Influence mechanism of pin length and shape on the heat-flow field of Al/Cu friction stir lap welding

The hydrodynamic models of different pin lengths and shapes were established for Al/Cu heterogeneous friction stir lap welding (Al/Cu-FSLW) with volume of fluid (VOF) method. The models with cylindrical pins with lengths of 2.4 mm, 2.6 mm and 2.8 mm, and conical pin with length of 2.6 mm were built to analyze the heat-flow and heat-mass transfer during Al/Cu-FSLW. The interfacial friction shear stress and heat flow were calculated by the relative sliding state of the tool/workpiece contact interface, and an interfacial dynamic adaptive thermal model changing with the material flow state was established.

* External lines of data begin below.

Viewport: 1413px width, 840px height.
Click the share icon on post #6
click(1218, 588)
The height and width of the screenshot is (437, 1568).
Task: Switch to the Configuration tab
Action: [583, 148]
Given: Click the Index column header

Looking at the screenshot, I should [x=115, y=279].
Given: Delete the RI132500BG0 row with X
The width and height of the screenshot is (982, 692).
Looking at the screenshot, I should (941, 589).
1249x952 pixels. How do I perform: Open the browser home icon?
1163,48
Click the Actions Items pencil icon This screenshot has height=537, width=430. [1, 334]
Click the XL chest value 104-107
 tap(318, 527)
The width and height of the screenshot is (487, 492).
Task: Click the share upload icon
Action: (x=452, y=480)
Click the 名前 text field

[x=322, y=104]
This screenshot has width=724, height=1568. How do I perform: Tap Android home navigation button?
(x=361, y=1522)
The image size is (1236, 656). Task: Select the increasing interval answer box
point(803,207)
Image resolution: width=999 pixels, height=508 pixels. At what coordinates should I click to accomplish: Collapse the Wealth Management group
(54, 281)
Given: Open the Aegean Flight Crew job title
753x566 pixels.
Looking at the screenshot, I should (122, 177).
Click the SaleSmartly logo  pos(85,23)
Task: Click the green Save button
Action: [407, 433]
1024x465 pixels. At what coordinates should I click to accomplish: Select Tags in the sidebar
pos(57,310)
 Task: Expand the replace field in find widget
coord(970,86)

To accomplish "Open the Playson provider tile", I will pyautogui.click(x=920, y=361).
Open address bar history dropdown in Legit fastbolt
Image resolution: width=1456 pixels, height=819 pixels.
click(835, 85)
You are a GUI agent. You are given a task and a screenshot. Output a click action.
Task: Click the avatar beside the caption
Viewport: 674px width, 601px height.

The results revealed that an increase in the pin length could effectively strengthen the mixing of the Al/Cu materials and increase the plastic deformation in the stirring zone. With increasing pin length, the copper was more violently disturbed at the bottom of the mixing zone, which led to a sharper hook at the joint and higher temp. For the same length of pin, the stirring effect and the material plastic flow under the action of conical pin were weaker than that of the cylindrical pin. According to the heat generation statistics, the conical pin generated the least heat. With increasing pin length, the frictional heat gradually decreased, while the viscous-plastic heat increased. The strengthened migration of Al/Cu materials and temperature promoted the formation of Al/Cu intermetallic compounds. Therefore, it was beneficial to reduce the formation of intermetallic compounds and improve the weld quality by using conical pin or reducing the length of the pin.